8-265 おやすみ三秒
話し合いの末、大貝神に御伝えする事に。
中の東国は閉ざされているが、中は開いた。大貝山へ行こうと思えば、社を通して行ける。
とはいえ、統べる神で在らせられる。幾ら妖怪の国守でも気が引ける。よって、ロロが行く事に。
千砂神の使わしめは蜜蜂、加津神の使わしめは鳶。会岐神と、大石神の使わしめは犬。ピュゥっと飛んで行けるのは、鳶のロロだから。
「ハァァァァ。」
大貝神、フラァリ。
「お、御気を確かに。」
使わしめ土、大慌て。
何と、何という事だ。腰麻のアキは確か、海を越えて来たバケモノに食われ、死んだハズ。己を切り取り、人に植え付け産ませた子も皆、死んだと。
残っていたのか、まだ残っていた。禍の種が。刈らねば! 今、直ぐに。
「土、大祓の儀を執り行う。この度も使わしめで囲い、祓ってから清める。」
「はい。腰麻の田鶴さま、耶万のマノさまに御願いしようと思います。」
耶万の社の司、アコは大王に闇を植え付けた。スクスク育ち、やっと思い直したとか。
大貝の地まで導くより、耶万の外れで執り行うのが良かろう。大王に大臣、臣も耶万社に従うのだから。
田鶴さまは頼まずとも、加わり為さる。アキは腰麻の生まれ。散散やらかし会岐、大石、加津、千砂に助けられた。
四妖とも国守。この度の事には加わらぬ。となると、腰麻のユキを。いやイカン。
耶万の祝に頼むより他ない。
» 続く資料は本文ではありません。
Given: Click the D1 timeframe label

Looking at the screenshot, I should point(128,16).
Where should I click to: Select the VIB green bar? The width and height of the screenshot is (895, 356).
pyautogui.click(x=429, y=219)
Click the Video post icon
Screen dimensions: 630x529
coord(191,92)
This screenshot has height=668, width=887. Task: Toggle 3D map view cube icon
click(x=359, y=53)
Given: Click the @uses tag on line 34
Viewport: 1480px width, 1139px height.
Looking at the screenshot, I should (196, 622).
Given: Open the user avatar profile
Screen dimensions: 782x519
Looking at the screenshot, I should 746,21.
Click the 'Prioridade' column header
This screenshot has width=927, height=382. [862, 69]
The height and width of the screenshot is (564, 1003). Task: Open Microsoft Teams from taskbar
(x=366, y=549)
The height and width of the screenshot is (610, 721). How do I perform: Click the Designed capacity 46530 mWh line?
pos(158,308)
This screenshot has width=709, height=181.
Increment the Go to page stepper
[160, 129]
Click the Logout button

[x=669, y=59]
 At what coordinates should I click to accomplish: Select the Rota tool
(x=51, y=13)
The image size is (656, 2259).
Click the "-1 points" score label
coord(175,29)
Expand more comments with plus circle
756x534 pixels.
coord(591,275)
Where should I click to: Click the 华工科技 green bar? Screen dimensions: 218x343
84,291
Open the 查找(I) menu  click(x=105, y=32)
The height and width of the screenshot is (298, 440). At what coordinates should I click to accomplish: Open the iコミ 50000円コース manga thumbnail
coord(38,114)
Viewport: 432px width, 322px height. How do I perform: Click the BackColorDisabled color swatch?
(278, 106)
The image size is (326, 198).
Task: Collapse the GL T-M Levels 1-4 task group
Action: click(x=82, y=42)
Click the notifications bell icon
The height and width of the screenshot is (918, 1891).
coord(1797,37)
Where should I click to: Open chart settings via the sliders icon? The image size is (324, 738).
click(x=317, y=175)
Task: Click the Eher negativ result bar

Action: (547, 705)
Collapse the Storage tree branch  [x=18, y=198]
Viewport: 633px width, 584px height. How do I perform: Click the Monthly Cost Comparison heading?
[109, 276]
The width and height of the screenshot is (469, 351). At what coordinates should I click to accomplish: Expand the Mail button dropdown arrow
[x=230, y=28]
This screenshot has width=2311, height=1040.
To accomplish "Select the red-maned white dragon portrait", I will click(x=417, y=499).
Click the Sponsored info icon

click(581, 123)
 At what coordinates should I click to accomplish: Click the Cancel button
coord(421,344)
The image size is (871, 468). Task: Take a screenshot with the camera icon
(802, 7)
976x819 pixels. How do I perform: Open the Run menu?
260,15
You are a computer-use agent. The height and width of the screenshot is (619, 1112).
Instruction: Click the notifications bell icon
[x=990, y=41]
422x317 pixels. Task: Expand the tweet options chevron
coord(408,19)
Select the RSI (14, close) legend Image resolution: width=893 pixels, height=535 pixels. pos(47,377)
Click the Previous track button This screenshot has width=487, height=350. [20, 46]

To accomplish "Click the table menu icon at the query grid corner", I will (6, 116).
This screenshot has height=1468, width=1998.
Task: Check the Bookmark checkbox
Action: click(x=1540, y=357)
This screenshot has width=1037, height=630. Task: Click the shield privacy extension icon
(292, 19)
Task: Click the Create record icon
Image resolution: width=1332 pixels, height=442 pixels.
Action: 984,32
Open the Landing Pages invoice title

落ち着いたら、甘い実を差し入れよう。そうと決まれば、その前に。
「土。耶万に頼り過ぎでは、ないだろうか。」
ギクッ。
「社から闇が溢れたのはアレだが、過ぎた事。」
「はい。」
モヤモヤは耶万を目指して進んでいると聞く。
耶万の外れに、罠を張るのは良い。あの地は耶万の仕置場。罪人が捨て置かれるまで、獣は動かぬ。近づく人も居らぬし、良いのだが・・・・・・。
キュルルンとした目で見つめられると、照れるではないか。分かった、わかったから、キュルンに留めておくれ。
「では、謀を練りましょう。」
皆さん、こんばんは。司会の土です。どうぞ宜しく。
「アキのモヤモヤは今、会岐の外れをグルグルして居ります。」
蛇だって網、張りますヨ。蜘蛛と違って目に見えませんが。
「会岐、大石、千砂、加津の国守が力を揮い、大石の外れまで支えてくれます。」
社を通して、ユキが頼んでくれました。ニコッ。
春の風を止める事は、どうしたって出来ない。大石の外れまでは何とかなるが、その先は難しい。海から一山に風が流れ、舞い上がってしまう。
風に流されず行うには、使わしめが動くより他ない。
はじめにマノが闇を纏い、アキを誘う。それからアキを、土の糸で留める。田鶴が土を咥えて、耶万の仕置場まで一っ飛び。
一足先に着いたマノが作った闇の壁に、土がブンと振って切る。糸の重みでスルスル下へ。モヤモヤが落ちたら、大祓の儀を始める。
決まったぁ! グッスリ眠ろう。・・・・・・グゥ。